Mal conçue et conséquemment mal perçue par les enseignants, les parents, les élèves et la société dans son ensemble, cette réforme est, selon nous, vouée à l’échec.
C’est pourquoi nous vous demandons solennellement :
1. La suspension immédiate de la mise en œuvre de cette réforme curriculaire
tant qu’elle n’est pas intégrée dans un cadre global, inclusif, cohérent et durable de transformation du système éducatif haïtien.

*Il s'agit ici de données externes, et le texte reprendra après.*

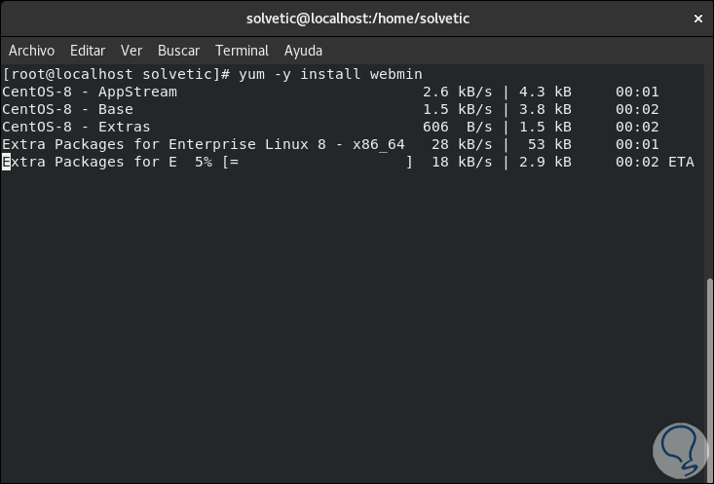
Task: Click the ETA label on the progress line
Action: [x=681, y=162]
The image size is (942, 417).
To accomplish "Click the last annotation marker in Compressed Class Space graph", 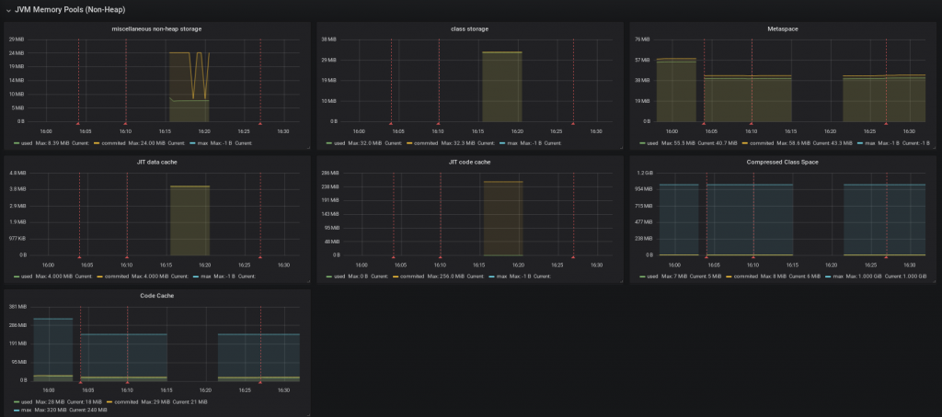I will tap(887, 256).
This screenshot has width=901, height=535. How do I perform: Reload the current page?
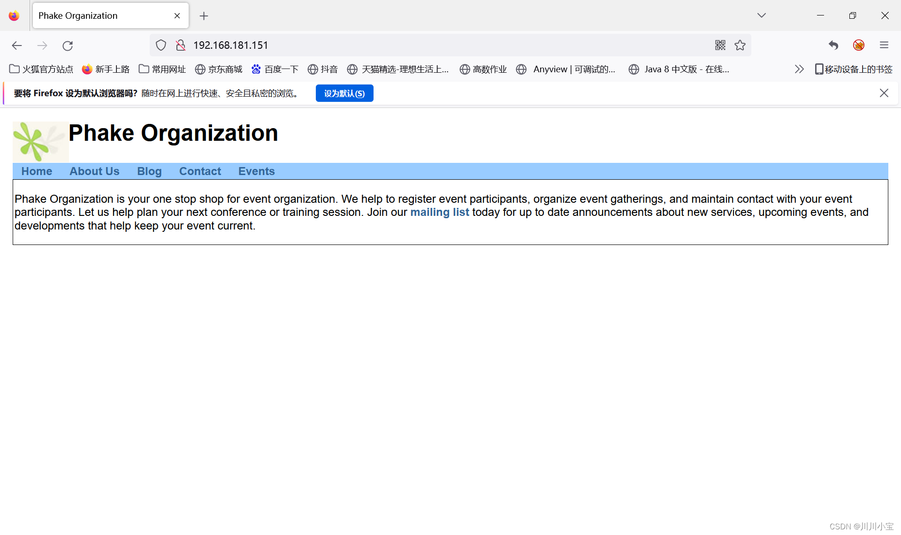tap(68, 46)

Seul un tel cadre permettra de bâtir une école haïtienne à la hauteur des défis de notre temps et des aspirations légitimes de notre peuple.
2. L’ouverture d’un dialogue national sur la réforme de l’éducation réunissant l’ensemble des acteurs concernés, notamment les syndicats d’enseignants, les représentants des parents, les élèves et étudiants, les organisations sociales et politiques, les collectivités territoriales, les universitaires, les experts en éducation ainsi que les différents partenaires sociaux et techniques.
Ce dialogue devra permettre de concevoir et d’élaborer *un plan global de réforme durable du système éducatif haïtien, connecté à nos réalités nationales et adossé à un véritable projet politique, économique, social et culturel.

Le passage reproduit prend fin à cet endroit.